On July 26, 2024, the 2024 Paris Olympics began, with athletes from around the globe competing for gold, silver, and bronze medals, in addition to new prize money offerings for track and field athletes. Athletes competing within the United States and abroad may face more challenges than vigorous competition due to the complex tax regulations and laws related to income generated both domestically and internationally.
Recently, Payroll Update spoke with Sonja Valter, senior manager with Baker Tilly’s Human Resources consulting team, to unpack some of the tax concerns that athletes may come across during competitions.

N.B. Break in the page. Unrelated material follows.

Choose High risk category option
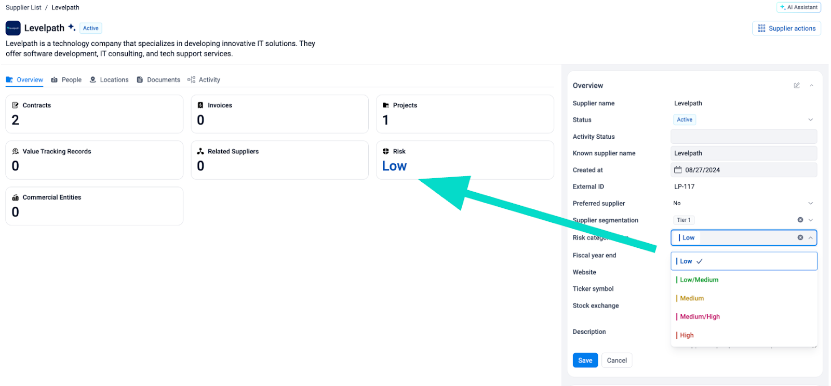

Global mobility and payroll tax complications. When it comes to global mobility and payroll tax complications, Valter explained that the “first issue to resolve for payroll tax responsibilities for athletes is who is employing the athlete.” She stated that payroll tax is typically not required if an athlete is employed by a retail establishment and the athlete is training in a state in which they do not reside because the athlete is not performing services for the retail company and is instead using their own time to train.
“However, if the employer is a baseball team, the athlete on the team may be responsible for payroll taxes if they are playing a game in a state in which they do not normally work…because they are performing services for their employer in that non-resident state.,” Valter said. She added that “payroll tax which crosses states and countries gets complicated quickly” and advised seeking a consultant or tax expert to ensure compliance.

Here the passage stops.